Oil of Every Pearl's Un-Insides

Oil of Every Pearl's Un-Insides

There had always been a burning sense of resistance baked into SOPHIE’s experimental soundscapes, which simultaneously honoured and rejected the tropes and rules of mainstream pop. But the Scottish producer’s visionary debut album is an exhilarating escalation—a work that not only exploded expectations around song structure and form but conventional notions of gender, identity and self, as well. Oil of Every Pearl’s Un-Insides is sweeping and defiant, pinballing from glitchy rave cuts (“Ponyboy”) to ethereal pop elegies (“It’s Okay to Cry”) to ambient passages that feel practically spiritual (“Pretending”).

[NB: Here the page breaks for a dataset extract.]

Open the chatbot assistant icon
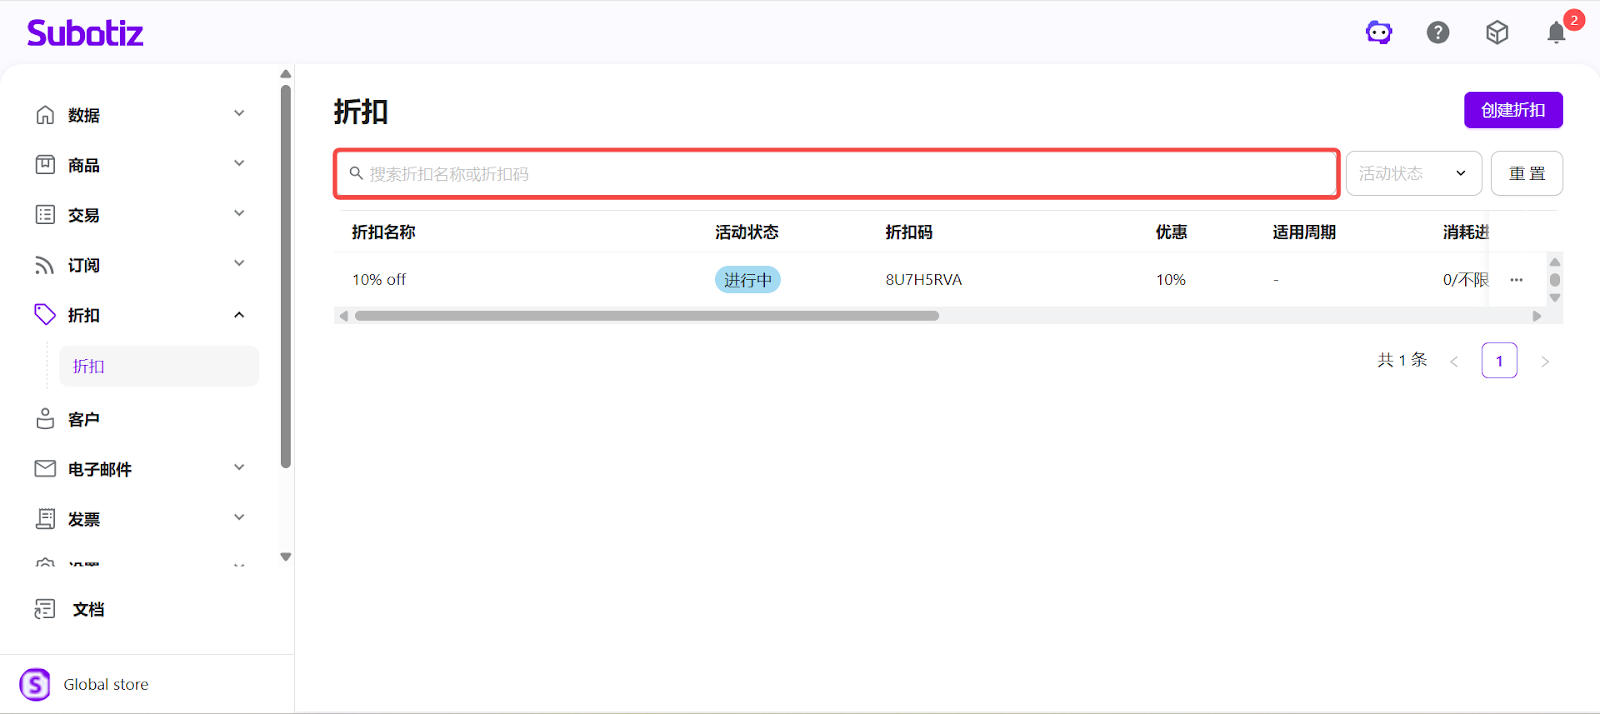This screenshot has height=714, width=1600. (1379, 33)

Each left turn is an invitation to slip further into SOPHIE’S neon universe. In the hands of any other artist, such dizzying digital distortions would appear to warp reality. Here, though, they clarify it. Every synthetic vocal, slithering synth, zigzagging beat and gleefully warped sample brings us closer to SOPHIE'S truth. Some of the project’s headiest questions—those about body, being and soul—seem to rest on a distant horizon the rest of the world hasn’t caught up to yet. “Immaterial”, a fizzing, maximalist hat-tip to Madonna, moves the goalposts even further, proposing a version of consciousness in which the material world is, in fact, only the beginning.